Text and item location data:
※ ※ ※

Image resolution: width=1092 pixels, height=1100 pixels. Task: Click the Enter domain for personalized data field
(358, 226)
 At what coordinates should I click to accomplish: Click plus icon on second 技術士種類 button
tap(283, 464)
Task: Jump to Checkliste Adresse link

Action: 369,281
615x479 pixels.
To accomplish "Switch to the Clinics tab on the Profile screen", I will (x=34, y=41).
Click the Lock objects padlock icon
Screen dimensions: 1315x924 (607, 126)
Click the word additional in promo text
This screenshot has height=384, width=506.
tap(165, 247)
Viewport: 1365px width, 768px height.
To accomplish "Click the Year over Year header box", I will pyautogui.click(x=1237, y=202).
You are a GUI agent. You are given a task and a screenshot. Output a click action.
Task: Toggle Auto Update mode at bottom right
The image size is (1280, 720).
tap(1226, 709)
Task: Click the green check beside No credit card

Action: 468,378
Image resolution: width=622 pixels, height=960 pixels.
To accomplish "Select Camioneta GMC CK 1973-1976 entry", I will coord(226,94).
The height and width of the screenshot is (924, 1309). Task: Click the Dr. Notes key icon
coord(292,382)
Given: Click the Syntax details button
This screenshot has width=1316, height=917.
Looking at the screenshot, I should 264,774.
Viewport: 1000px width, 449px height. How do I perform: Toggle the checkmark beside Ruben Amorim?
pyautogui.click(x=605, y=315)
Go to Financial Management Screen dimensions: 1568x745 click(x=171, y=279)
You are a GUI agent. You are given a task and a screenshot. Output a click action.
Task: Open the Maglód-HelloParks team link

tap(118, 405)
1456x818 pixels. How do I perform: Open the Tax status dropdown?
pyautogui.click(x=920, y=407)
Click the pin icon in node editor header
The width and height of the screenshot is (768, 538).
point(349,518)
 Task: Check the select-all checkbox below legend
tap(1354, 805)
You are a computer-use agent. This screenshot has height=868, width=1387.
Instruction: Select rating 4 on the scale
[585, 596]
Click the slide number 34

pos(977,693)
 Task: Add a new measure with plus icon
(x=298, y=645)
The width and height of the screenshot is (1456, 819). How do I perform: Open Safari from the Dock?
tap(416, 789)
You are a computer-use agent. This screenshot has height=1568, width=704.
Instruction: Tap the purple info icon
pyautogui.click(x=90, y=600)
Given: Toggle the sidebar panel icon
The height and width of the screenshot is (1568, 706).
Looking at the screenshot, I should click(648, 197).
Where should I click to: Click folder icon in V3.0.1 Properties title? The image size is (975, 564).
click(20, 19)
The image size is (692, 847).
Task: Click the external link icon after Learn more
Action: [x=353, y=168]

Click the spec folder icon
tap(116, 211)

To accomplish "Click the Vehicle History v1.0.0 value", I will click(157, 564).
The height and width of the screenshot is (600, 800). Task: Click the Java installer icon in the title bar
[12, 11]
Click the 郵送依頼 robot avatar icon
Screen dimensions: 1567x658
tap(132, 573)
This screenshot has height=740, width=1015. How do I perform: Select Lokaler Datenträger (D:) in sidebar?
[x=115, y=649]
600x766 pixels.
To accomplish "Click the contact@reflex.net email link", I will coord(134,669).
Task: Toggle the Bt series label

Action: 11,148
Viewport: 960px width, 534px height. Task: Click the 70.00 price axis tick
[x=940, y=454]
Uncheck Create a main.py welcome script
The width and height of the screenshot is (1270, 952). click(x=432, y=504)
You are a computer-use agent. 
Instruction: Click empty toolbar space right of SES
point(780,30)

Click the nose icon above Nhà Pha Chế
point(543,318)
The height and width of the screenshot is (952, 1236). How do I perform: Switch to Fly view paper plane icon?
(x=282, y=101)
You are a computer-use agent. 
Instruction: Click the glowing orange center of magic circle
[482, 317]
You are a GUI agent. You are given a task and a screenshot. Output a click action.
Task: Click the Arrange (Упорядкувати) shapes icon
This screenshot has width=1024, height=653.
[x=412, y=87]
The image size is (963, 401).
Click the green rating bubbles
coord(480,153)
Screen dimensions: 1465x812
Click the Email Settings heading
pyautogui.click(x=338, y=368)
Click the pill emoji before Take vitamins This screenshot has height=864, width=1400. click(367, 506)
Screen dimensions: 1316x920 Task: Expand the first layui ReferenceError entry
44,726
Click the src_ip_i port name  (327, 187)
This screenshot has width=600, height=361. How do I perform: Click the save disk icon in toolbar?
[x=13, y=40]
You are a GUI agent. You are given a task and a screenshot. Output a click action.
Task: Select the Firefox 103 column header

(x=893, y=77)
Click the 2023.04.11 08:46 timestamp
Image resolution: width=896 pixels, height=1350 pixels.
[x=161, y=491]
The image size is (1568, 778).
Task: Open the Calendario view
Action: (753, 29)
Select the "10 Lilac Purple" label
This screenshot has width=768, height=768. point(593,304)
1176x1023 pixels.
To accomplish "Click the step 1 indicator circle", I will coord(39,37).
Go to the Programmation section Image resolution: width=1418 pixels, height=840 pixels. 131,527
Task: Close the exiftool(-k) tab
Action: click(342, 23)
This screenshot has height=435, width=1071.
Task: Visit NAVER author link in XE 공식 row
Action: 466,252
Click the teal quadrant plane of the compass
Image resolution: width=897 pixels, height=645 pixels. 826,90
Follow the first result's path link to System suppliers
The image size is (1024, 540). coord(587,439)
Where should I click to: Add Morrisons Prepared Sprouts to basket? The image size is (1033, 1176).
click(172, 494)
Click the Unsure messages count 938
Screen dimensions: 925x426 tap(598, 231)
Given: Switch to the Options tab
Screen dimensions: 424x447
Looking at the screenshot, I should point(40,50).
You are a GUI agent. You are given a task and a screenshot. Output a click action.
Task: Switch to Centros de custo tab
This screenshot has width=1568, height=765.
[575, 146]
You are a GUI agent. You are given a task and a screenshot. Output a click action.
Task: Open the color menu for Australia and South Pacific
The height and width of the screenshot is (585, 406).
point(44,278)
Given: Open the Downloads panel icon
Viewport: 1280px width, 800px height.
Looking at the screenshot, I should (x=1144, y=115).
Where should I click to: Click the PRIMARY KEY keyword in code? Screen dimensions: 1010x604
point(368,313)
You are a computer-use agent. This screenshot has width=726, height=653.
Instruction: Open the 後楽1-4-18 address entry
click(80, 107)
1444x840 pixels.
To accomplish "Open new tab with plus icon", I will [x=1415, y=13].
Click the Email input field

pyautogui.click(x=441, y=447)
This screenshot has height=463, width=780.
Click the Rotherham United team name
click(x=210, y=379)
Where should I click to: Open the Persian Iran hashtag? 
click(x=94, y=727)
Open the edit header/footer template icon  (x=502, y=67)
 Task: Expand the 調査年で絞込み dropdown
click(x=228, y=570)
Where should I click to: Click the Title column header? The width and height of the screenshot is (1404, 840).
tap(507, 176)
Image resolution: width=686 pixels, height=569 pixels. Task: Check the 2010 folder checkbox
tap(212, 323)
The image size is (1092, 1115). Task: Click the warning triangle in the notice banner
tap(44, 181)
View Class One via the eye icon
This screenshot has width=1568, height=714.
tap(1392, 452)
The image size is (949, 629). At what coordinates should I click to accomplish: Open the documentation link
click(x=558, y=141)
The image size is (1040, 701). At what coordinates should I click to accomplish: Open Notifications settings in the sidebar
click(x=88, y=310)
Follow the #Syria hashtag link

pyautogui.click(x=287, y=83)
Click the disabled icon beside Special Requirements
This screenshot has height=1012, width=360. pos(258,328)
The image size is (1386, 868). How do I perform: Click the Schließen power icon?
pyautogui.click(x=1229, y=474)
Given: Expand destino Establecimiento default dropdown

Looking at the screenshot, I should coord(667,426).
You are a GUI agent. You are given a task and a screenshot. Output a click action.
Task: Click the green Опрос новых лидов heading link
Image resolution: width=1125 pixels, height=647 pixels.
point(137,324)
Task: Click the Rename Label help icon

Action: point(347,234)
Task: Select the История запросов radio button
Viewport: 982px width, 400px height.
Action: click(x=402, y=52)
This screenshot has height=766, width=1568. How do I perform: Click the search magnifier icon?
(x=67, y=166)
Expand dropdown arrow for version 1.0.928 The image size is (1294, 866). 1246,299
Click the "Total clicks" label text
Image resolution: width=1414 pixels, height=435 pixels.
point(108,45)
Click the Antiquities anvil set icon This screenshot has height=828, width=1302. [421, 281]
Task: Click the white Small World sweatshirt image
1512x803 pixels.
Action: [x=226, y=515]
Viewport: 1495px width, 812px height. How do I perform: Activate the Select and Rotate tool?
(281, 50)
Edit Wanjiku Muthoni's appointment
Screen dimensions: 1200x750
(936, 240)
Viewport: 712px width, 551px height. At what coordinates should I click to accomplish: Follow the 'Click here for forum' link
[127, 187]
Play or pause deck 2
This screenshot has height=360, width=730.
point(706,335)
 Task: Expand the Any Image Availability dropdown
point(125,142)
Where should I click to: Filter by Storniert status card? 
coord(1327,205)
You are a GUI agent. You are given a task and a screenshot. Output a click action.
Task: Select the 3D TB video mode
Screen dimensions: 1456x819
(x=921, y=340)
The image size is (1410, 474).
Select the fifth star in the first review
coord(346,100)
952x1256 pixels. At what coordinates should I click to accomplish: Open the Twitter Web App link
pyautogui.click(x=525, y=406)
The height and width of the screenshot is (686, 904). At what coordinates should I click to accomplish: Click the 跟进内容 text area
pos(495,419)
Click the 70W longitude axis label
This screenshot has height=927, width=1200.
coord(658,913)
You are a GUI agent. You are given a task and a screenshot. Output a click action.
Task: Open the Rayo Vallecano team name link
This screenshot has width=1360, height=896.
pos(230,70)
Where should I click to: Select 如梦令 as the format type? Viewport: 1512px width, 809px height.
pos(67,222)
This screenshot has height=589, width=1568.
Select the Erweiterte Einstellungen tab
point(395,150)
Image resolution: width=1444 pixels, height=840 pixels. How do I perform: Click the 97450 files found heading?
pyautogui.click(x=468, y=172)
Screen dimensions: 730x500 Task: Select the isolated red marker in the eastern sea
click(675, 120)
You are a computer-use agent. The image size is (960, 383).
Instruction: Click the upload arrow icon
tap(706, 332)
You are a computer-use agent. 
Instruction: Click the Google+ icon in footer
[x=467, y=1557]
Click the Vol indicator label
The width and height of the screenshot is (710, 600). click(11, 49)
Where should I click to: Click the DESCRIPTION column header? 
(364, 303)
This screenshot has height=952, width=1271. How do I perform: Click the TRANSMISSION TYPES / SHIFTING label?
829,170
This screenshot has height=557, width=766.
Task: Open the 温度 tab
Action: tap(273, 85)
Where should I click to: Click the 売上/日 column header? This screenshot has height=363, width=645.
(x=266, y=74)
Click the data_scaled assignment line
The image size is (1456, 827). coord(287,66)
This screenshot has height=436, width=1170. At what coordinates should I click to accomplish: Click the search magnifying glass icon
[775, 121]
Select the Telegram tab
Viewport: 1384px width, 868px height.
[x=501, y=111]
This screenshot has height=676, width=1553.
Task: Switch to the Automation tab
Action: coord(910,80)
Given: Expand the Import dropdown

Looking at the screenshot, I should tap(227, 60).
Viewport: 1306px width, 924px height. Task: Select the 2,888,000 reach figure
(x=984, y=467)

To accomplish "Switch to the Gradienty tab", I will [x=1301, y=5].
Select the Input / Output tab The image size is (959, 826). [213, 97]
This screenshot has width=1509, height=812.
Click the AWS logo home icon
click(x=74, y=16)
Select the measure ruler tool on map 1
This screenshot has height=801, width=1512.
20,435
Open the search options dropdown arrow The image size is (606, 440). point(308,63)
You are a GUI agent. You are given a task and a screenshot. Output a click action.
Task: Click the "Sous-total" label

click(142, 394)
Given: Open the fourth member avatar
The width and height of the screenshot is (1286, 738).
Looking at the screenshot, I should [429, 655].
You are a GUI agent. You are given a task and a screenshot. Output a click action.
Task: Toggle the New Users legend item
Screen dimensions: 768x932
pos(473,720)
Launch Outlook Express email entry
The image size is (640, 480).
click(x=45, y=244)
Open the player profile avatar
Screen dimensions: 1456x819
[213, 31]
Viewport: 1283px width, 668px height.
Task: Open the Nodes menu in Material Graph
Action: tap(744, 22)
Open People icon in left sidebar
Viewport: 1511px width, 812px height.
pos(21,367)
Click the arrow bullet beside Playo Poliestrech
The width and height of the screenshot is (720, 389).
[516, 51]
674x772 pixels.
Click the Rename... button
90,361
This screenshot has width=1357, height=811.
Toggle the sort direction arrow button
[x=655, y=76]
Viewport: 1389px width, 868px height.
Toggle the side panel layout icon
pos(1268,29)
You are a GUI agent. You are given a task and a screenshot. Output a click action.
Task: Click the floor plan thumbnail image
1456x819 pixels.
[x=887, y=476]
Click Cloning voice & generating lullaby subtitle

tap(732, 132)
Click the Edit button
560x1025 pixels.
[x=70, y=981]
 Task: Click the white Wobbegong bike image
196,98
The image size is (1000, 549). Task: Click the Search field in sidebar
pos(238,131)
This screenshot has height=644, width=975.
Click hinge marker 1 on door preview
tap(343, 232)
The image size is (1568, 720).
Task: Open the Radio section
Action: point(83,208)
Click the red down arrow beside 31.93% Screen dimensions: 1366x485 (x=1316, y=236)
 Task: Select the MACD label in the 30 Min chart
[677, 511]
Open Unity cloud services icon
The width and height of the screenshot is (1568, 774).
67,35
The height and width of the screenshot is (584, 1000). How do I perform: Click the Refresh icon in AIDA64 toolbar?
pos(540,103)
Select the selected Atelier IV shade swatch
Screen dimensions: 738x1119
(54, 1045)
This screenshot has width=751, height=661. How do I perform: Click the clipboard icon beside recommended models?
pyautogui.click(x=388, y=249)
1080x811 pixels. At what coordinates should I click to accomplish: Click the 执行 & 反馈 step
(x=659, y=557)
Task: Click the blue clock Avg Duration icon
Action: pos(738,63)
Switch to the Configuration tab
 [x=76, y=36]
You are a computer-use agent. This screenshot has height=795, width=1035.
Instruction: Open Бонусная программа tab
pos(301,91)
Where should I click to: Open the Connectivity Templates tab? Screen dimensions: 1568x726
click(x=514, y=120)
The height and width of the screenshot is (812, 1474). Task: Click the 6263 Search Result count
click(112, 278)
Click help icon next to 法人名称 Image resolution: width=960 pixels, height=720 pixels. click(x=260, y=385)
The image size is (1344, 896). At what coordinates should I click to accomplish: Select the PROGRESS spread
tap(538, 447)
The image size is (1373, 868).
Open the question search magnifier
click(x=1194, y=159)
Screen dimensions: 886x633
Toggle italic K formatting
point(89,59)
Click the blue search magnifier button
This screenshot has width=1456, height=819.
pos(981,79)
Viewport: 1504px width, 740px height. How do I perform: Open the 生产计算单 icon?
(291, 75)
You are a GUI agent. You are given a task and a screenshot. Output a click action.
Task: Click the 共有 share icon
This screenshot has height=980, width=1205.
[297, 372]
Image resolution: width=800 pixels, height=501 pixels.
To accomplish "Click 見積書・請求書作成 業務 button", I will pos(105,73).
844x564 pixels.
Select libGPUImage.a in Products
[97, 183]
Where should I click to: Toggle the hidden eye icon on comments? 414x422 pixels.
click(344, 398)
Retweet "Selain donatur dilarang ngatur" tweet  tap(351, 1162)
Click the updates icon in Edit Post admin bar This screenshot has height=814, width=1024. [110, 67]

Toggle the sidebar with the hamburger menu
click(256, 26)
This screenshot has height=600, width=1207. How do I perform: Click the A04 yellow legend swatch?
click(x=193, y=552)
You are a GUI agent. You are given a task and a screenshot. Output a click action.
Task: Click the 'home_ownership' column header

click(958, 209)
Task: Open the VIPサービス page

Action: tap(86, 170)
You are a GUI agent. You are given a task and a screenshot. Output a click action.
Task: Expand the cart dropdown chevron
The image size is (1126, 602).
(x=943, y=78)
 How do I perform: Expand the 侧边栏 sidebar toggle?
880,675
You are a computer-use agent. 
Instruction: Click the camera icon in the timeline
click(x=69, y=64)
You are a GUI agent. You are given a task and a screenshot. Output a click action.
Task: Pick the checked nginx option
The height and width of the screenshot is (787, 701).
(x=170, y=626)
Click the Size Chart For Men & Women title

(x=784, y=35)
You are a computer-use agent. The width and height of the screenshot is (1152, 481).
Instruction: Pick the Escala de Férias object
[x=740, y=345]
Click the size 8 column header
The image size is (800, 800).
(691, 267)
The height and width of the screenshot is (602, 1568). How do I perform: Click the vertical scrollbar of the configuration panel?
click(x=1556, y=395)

※ ※ ※

*Task statement:*
How many lines in the data contain the string "pyautogui", matching case exactly? Reply with the number alone.

*Finished task:*
11